En novembre, L’Alternative et son directeur de publication ont écopé chacun d’une amende de deux millions de francs CFA (3 702 dollars des États-Unis) et ont été condamnés à indemniser financièrement la personne qui avait porté plainte contre le journal pour diffamation, à la suite d’un article faisant état de détournements de fonds.
Liberté de réunion
Sans fournir de motif, la police a empêché le lancement officiel du Mouvement Conscience Mandela, en juillet.
Les autorités ont interdit des manifestations et des réunions pacifiques, notamment en lien avec les résultats contestés de l’élection, en particulier entre août et octobre.
Recours excessif à la force
Les forces de sécurité ont eu recours à une force excessive dans l’application des mesures liées à la pandémie de COVID-19 et lors de la dispersion de manifestations pacifiques.
En mars, Émile Bousse a été abattu par un militaire à Agoègan, à la frontière entre le Togo et le Bénin. Arrêté pour avoir franchi la frontière alors que celle-ci était fermée en raison de la pandémie de COVID-19, il avait refusé d’obtempérer. Selon le ministère de la Sécurité et de la Protection civile, le militaire en question a été arrêté.
En avril, Gueli Kodjossé est mort des suites de ses blessures à Avédji, en périphérie de la capitale, Lomé. Le ministre de la Sécurité et de la Protection civile a déclaré qu’il avait succombé à une crise d’épilepsie. Or, la famille de cet homme a affirmé qu’il n’était pas épileptique mais que les forces de sécurité l’avaient battu à mort pendant le couvre-feu. En avril, Dodji Koutouatsi a lui aussi été battu à mort par les forces de sécurité parce qu’il était sorti lors du couvre-feu.
Le même mois, les autorités ont ouvert des enquêtes sur des homicides perpétrés par des agents des forces de l’ordre chargés de l’application du couvre-feu lié à la pandémie de COVID-19.
En mai, Agbendé Kpessou a été abattu par un policier à Avédji pour avoir désobéi à un ordre au cours d’une altercation avec deux militaires.
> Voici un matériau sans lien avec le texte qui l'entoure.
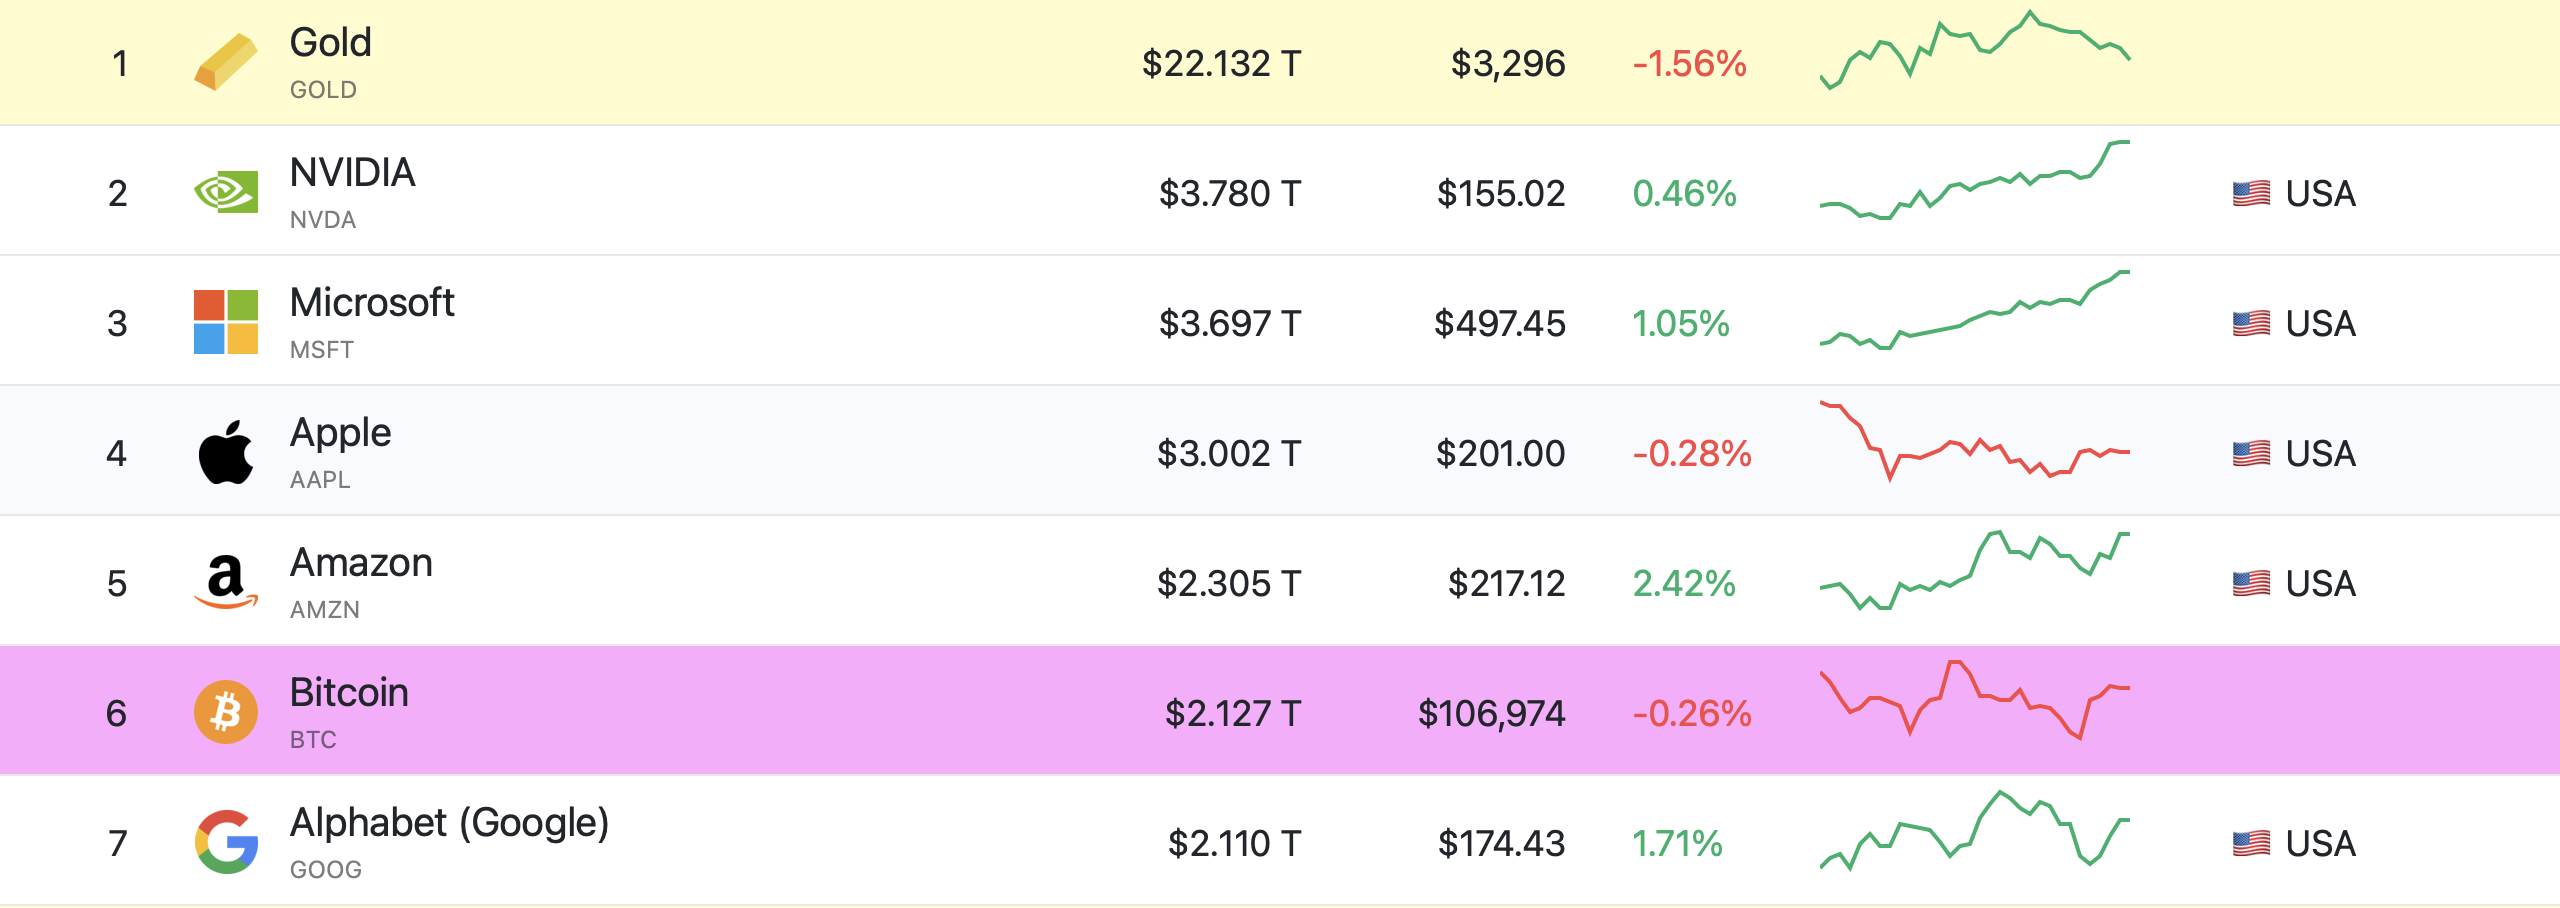
Task: Click the Gold bar icon
Action: click(226, 62)
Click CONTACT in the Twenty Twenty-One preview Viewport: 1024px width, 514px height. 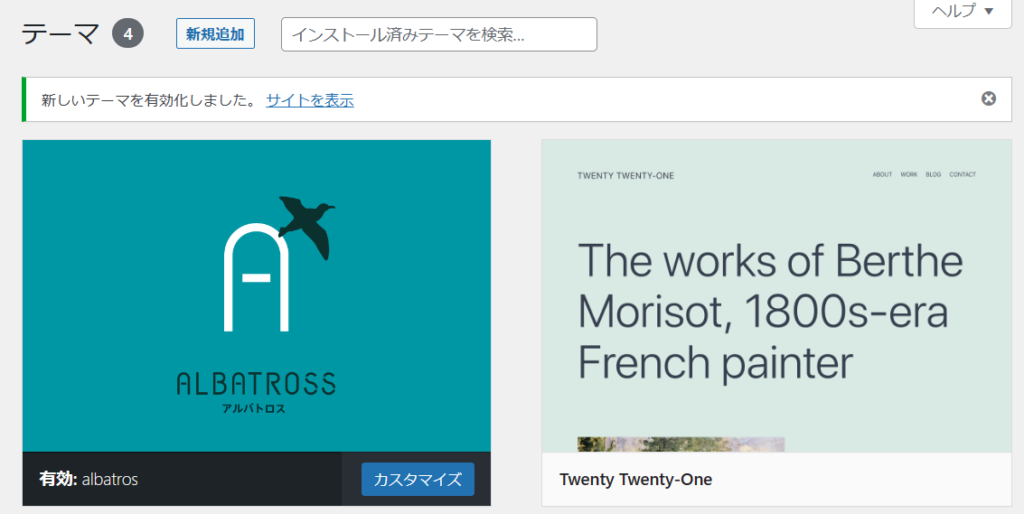click(x=962, y=175)
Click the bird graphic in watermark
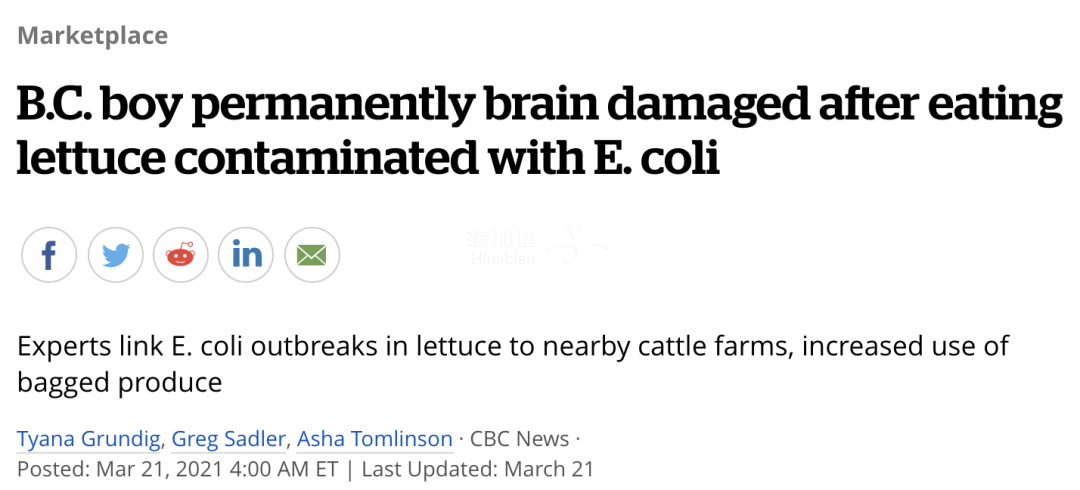The height and width of the screenshot is (490, 1080). click(581, 245)
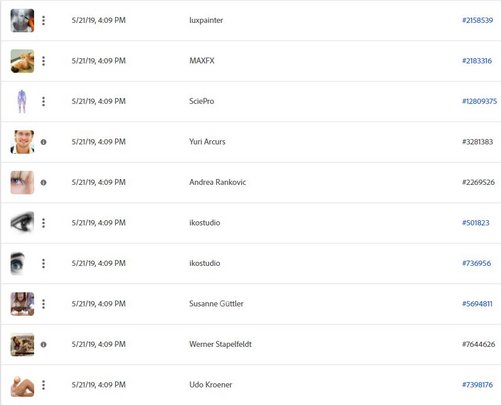Open asset link #12809375
The width and height of the screenshot is (501, 405).
click(479, 101)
Les autorités ont ouvert une enquête mais aucune information n’était disponible quant à l’état d’avancement des investigations à la fin de l’année.
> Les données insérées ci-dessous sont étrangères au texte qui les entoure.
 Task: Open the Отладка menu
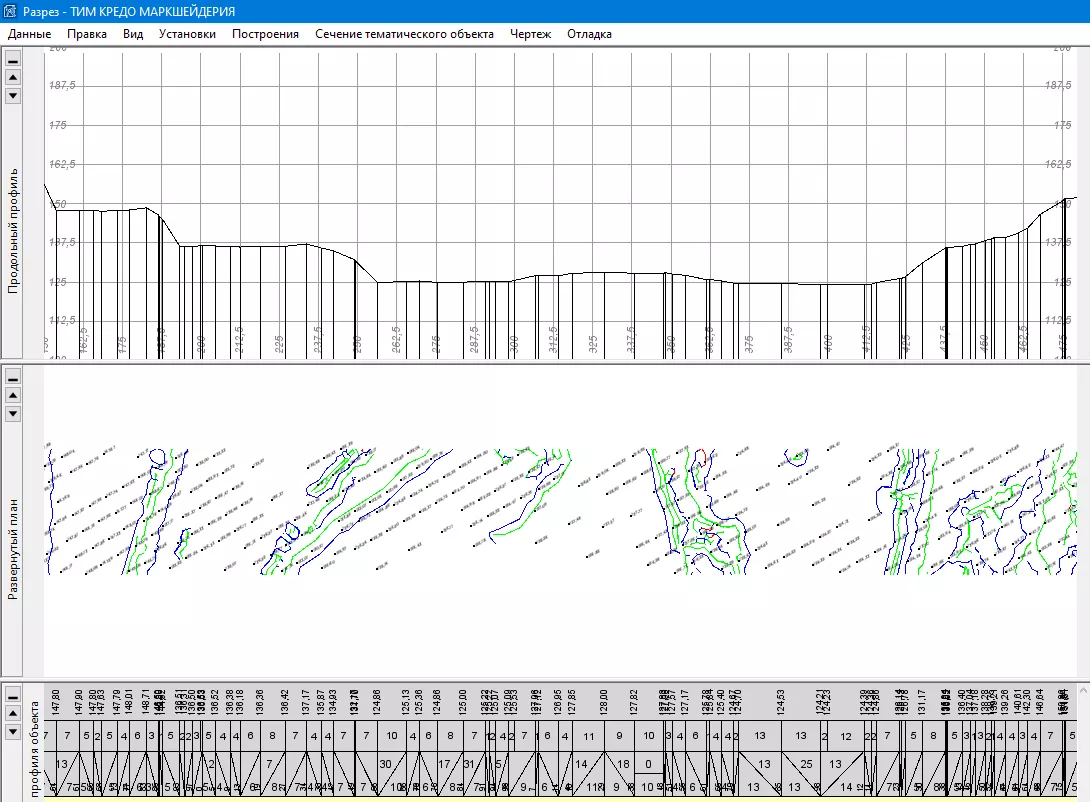(589, 34)
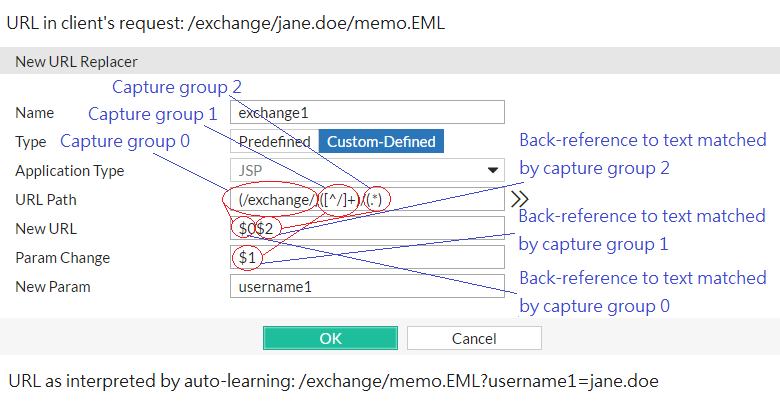The height and width of the screenshot is (416, 780).
Task: Switch type to Custom-Defined
Action: 381,142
Les forces de sécurité ont tué un homme et en ont blessé plusieurs autres en utilisant des grenades de gaz lacrymogène pour disperser une cérémonie traditionnelle dans la préfecture de Doufelgou, en septembre.
Droit à la santé
Personnel soignant
Les soignant·e·s n’avaient pas suffisamment d’équipements de protection individuelle et ont dénoncé l’absence de prime. En août, le personnel du centre hospitalier universitaire de Lomé a menacé de se mettre en grève et a manifesté dans les locaux pour réclamer des équipements de protection individuelle et de meilleures conditions sanitaires. En septembre, les autorités ont fourni une assurance-maladie à l’ensemble du personnel médical. Le gouvernement a annoncé en novembre que tous les soignant·e·s toucheraient une prime exceptionnelle de 50 000 francs CFA (92 dollars des États-Unis).
Personnes détenues
Après avoir appris que 6 % des 283 personnes détenues à la prison de Lomé avaient été testées positives au coronavirus, des détenu·e·s se sont révoltés pour réclamer leur libération ou leur réinstallation dans des établissements plus sûrs. Le personnel pénitentiaire a réprimé la manifestation au moyen de gaz lacrymogène.
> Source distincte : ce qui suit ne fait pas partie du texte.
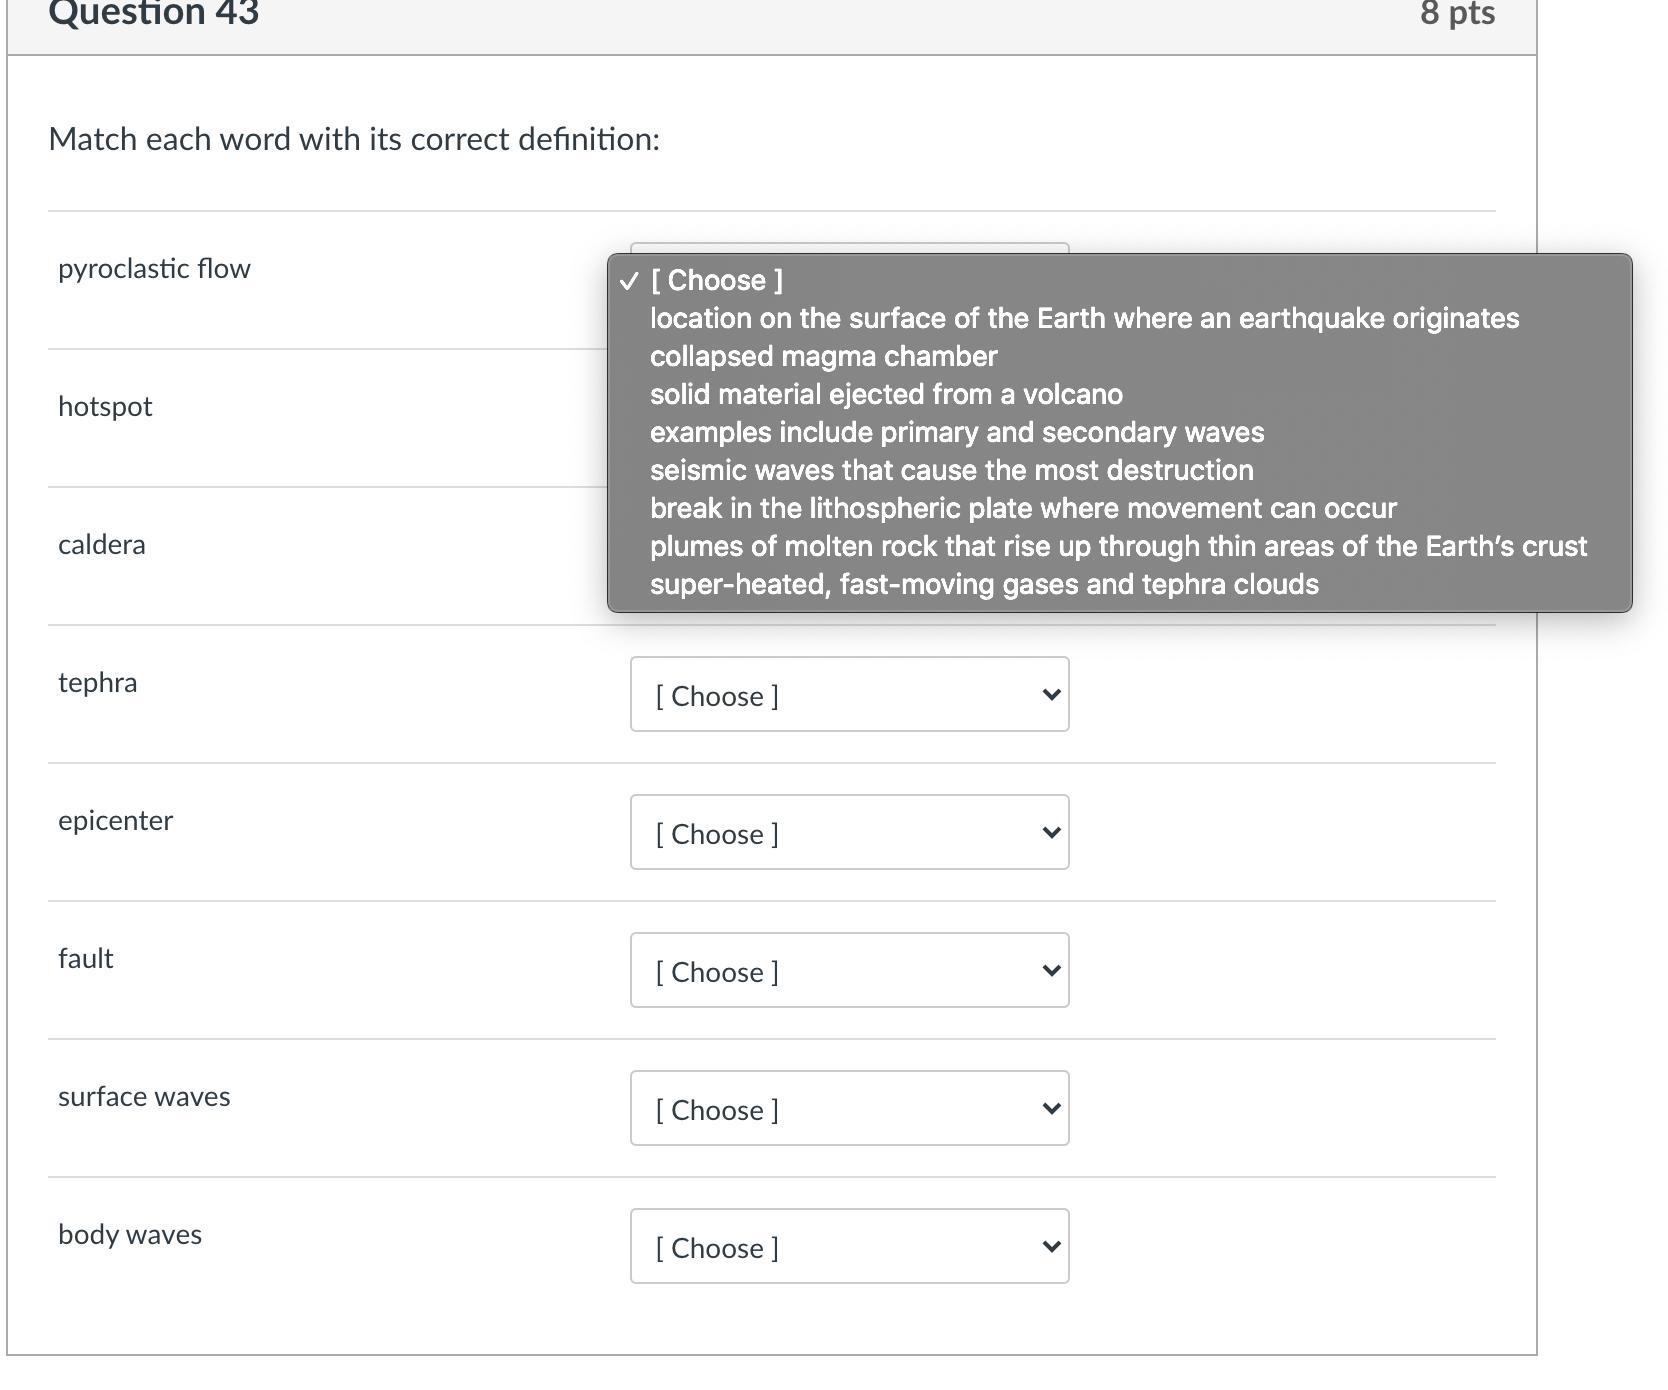The image size is (1668, 1390).
Task: Open the fault definition dropdown
Action: [849, 971]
Violences faites aux femmes et aux filles
Le Fonds des Nations unies pour la population a recensé 839 cas de violences liées au genre, dont 13 viols, entre janvier et juin. Les femmes et les filles risquaient d’autant plus d’être victimes de violences que les mesures liées à la pandémie de COVID-19 les empêchaient de circuler librement.